Another important learning relates to the role of the Block and District-level tiers under the Panchayti Raj system. According to the Approach Paper to the Tenth Five Year Plan, excessive controls through Block and District-level tiers on the village-level institutions have been found counter-productive. It has already proposed abolishing these two tiers.

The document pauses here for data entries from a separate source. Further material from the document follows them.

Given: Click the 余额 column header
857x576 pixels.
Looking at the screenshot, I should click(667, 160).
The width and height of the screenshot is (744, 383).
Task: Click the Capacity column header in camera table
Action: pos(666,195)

There has been another critical learning. It has been generally observed that a lack of manpower and capacity to do works planned by Panchayats limits their capacity to deliver positive results. J&K’s PRIs must have a mechanism that allows for full time or part-time staff to support their functioning, including documentation. There also must be a good provision for capacity building.
On the issue of reservation, J&K needs to be little more cautious. It must take care not to create a reservation system that ends up creating greater polarization rather than binding communities together.

New Delhi also needs to understand that without meaningful decentralization, governance will continue to remain in a mess in Kashmir. And when governance remains in a mess the prospects of finding an amicable solution to Kashmir’s political question would remain dim.

While working with grassroots institutions in several countries in Asia and Africa, my personal experience is that a decentralized governance system is the best thing to happen to a country. China is one such good example. It is today much more decentralized than most of the developing and middle-income countries, particularly on the spending side. More than half of all expenditure in China takes place at the sub-provincial level.

That is one reason why we need to be optimists about this plan of decentralization.